▶ [Task input]

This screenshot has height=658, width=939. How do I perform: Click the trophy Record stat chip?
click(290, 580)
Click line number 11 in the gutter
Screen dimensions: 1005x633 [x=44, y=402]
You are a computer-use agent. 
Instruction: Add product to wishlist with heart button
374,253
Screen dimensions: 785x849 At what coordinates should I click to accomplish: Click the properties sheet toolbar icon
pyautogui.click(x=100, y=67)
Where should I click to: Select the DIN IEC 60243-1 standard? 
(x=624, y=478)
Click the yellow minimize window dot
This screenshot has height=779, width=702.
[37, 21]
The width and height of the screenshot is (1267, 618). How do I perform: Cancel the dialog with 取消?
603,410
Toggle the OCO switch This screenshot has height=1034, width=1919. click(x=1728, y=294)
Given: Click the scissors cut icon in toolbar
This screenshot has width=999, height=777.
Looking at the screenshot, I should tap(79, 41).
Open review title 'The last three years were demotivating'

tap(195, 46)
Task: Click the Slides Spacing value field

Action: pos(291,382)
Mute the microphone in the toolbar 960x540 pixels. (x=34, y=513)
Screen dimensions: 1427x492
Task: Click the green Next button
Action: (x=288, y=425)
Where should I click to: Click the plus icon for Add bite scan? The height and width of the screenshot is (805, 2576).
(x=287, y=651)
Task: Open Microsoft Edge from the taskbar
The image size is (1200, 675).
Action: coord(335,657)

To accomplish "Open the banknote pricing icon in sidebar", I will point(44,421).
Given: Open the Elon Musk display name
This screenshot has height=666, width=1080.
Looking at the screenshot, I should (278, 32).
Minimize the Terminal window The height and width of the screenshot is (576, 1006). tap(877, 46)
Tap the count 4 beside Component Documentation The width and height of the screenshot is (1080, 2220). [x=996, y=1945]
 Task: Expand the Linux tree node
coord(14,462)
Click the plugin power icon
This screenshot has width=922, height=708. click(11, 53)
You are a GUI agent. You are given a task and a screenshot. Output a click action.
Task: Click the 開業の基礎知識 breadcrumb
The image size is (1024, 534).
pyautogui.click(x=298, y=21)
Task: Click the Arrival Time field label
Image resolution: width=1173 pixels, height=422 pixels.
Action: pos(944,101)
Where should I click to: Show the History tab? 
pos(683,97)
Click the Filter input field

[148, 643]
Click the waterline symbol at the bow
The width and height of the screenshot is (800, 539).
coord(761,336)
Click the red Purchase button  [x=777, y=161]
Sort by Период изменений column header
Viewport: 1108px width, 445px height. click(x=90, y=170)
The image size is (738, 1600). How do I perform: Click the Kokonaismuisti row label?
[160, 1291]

▶ [Exercise prompt]
In the answer, the listing above should be restated word for word.

▶ [Task answer]
This screenshot has height=658, width=939. How do I perform: Click the trophy Record stat chip?
click(290, 580)
Click line number 11 in the gutter
Screen dimensions: 1005x633 [x=44, y=402]
You are a computer-use agent. 
Instruction: Add product to wishlist with heart button
374,253
Screen dimensions: 785x849 At what coordinates should I click to accomplish: Click the properties sheet toolbar icon
pyautogui.click(x=100, y=67)
Where should I click to: Select the DIN IEC 60243-1 standard? 
(x=624, y=478)
Click the yellow minimize window dot
This screenshot has height=779, width=702.
[37, 21]
The width and height of the screenshot is (1267, 618). How do I perform: Cancel the dialog with 取消?
603,410
Toggle the OCO switch This screenshot has height=1034, width=1919. click(x=1728, y=294)
Given: Click the scissors cut icon in toolbar
This screenshot has width=999, height=777.
Looking at the screenshot, I should tap(79, 41).
Open review title 'The last three years were demotivating'

tap(195, 46)
Task: Click the Slides Spacing value field

Action: pos(291,382)
Mute the microphone in the toolbar 960x540 pixels. (x=34, y=513)
Screen dimensions: 1427x492
Task: Click the green Next button
Action: (x=288, y=425)
Where should I click to: Click the plus icon for Add bite scan? The height and width of the screenshot is (805, 2576).
(x=287, y=651)
Task: Open Microsoft Edge from the taskbar
The image size is (1200, 675).
Action: coord(335,657)

To accomplish "Open the banknote pricing icon in sidebar", I will point(44,421).
Given: Open the Elon Musk display name
This screenshot has height=666, width=1080.
Looking at the screenshot, I should (278, 32).
Minimize the Terminal window The height and width of the screenshot is (576, 1006). tap(877, 46)
Tap the count 4 beside Component Documentation The width and height of the screenshot is (1080, 2220). [x=996, y=1945]
 Task: Expand the Linux tree node
coord(14,462)
Click the plugin power icon
This screenshot has width=922, height=708. click(11, 53)
You are a GUI agent. You are given a task and a screenshot. Output a click action.
Task: Click the 開業の基礎知識 breadcrumb
The image size is (1024, 534).
pyautogui.click(x=298, y=21)
Task: Click the Arrival Time field label
Image resolution: width=1173 pixels, height=422 pixels.
Action: pos(944,101)
Where should I click to: Show the History tab? 
pos(683,97)
Click the Filter input field

[148, 643]
Click the waterline symbol at the bow
The width and height of the screenshot is (800, 539).
coord(761,336)
Click the red Purchase button  [x=777, y=161]
Sort by Период изменений column header
Viewport: 1108px width, 445px height. click(x=90, y=170)
The image size is (738, 1600). How do I perform: Click the Kokonaismuisti row label?
[160, 1291]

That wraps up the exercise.